### Trecho do documento:
====

Análise de passagens da obra

Vidas secas, escrita entre 1937 e 1938, é a única experiência de Graciliano Ramos com foco narrativo na terceira pessoa. Esse romance regionalista é inspirado em muitas histórias sobre a vida dos retirantes que ele acompanhou ao longo de sua infância. Após a finalização da leitura, é possível concluir que o livro expõe denúncias sociais e apresenta um enredo cíclico, iniciando com a seca e encerrando com os prenúncios da aproximação de outra. Em cada capítulo, um personagem-membro da família de retirantes é tratado em particular. No entanto, o foco narrativo sempre segue uma ordem: começa com Fabiano (o pai), desloca-se para Sinhá Vitória (a mãe) e os dois meninos (os filhos do casal) e termina com Baleia (a cadela de estimação).

A estrutura da obra é fragmentada, pois o leitor, dessa forma, tem uma visão desconexa da realidade apresentada. Isso se relaciona com a percepção distorcida, devida à pouca educação formal, dos personagens sobre o mundo ao seu redor. Durante os capítulos, a família de nordestinos é impulsionada pela seca a se retirar do local onde mora em busca de meios de sobrevivência e de um futuro melhor. Ainda que encontrem estabilidade, ela é passageira porque, quando as chuvas param, os personagens são obrigados a se retirar novamente. O autor, ao escrever, destacou essa condição subumana de existência da família, que os nivela tanto no plano narrativo quanto na situação vivida.

====

### Dados fornecidos:
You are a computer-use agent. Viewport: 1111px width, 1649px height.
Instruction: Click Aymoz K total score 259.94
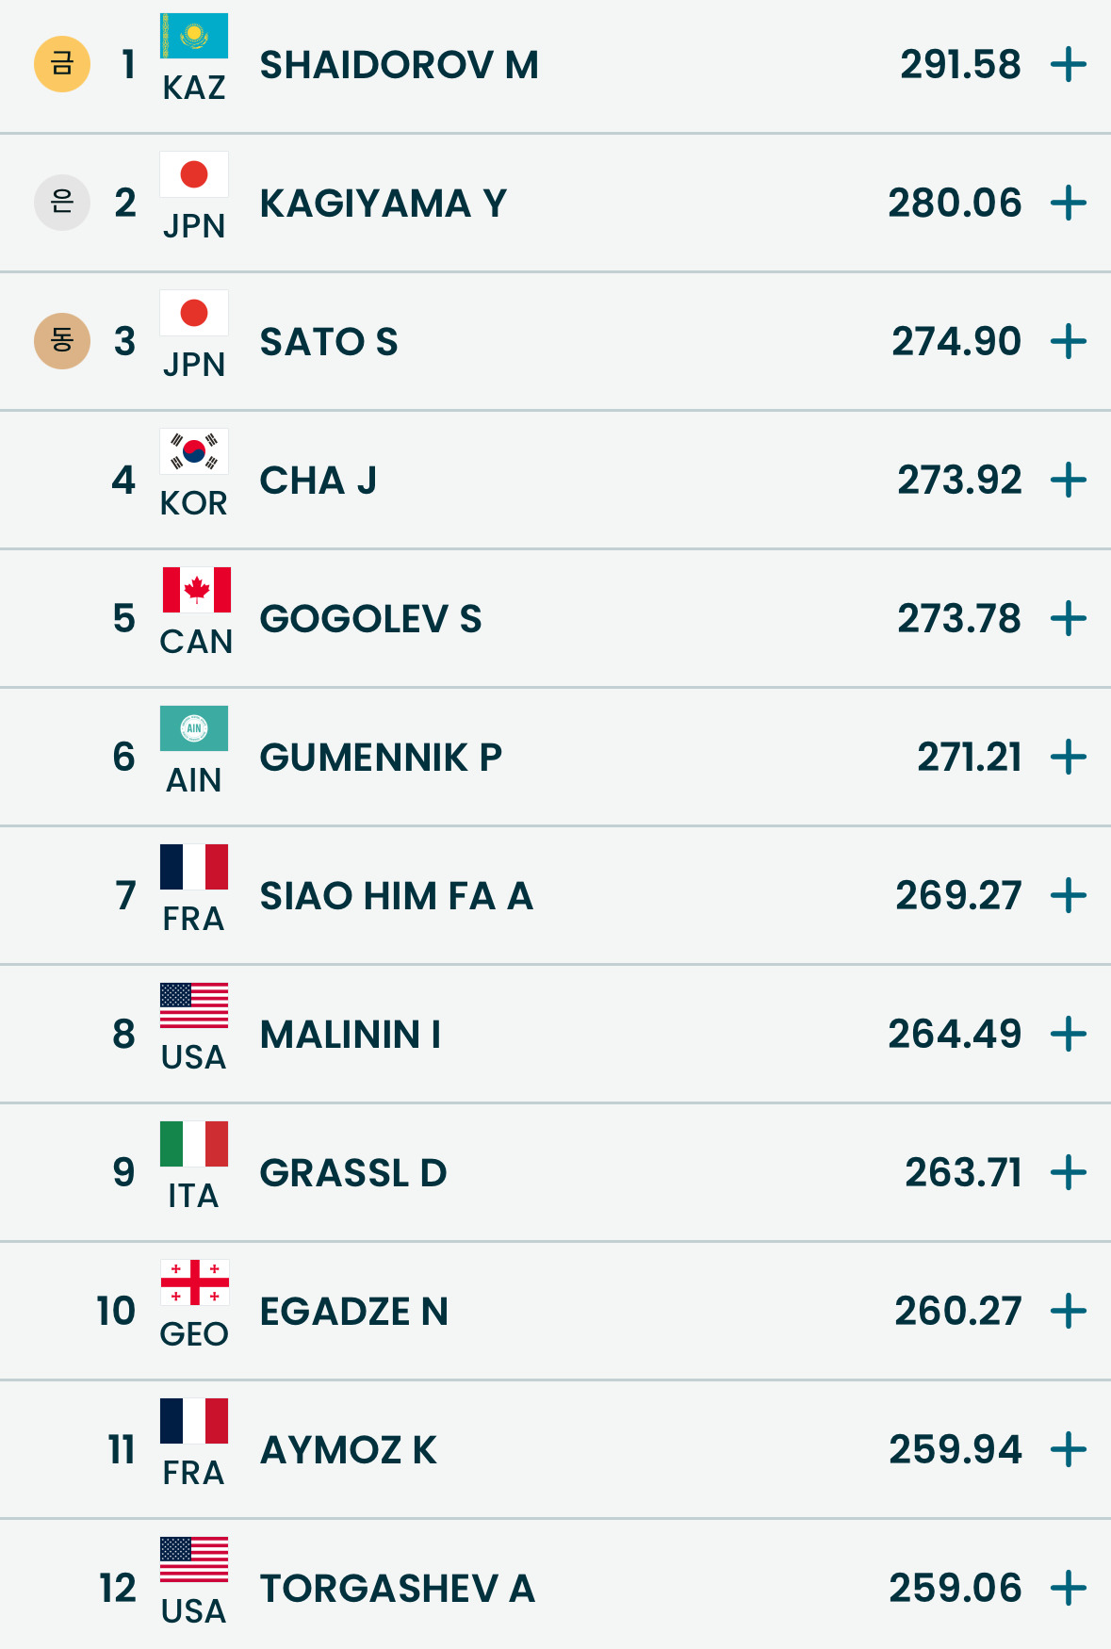click(x=955, y=1450)

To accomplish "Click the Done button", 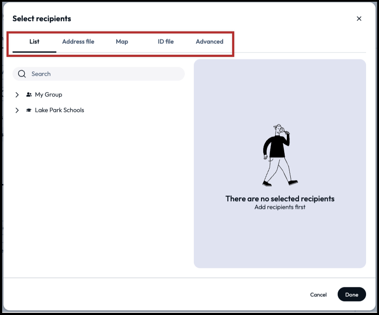I will pyautogui.click(x=351, y=294).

====

### Objetivo 1:
Indique se cada afirmação está de acordo com o trecho sobre Vidas secas. Responda sim ou não e cite literalmente as palavras do trecho que decidem. (a) Vidas secas foi escrita entre 1937 e 1938. (b) Na ordem seguida pelo foco narrativo, Sinhá Vitória vem em primeiro lugar. (c) A estabilidade que a família encontra é duradoura.
### Objetivo 2:
No trecho sobre Vidas secas, com qual personagem termina a ordem seguida pelo foco narrativo?
Os dados formam um material à parte, independente do trecho do documento.

### Resposta escrita 1:
(a) Sim: "escrita entre 1937 e 1938".
(b) Não: "começa com Fabiano (o pai)".
(c) Não: "ela é passageira".

### Resposta escrita 2:
Com Baleia, a cadela de estimação.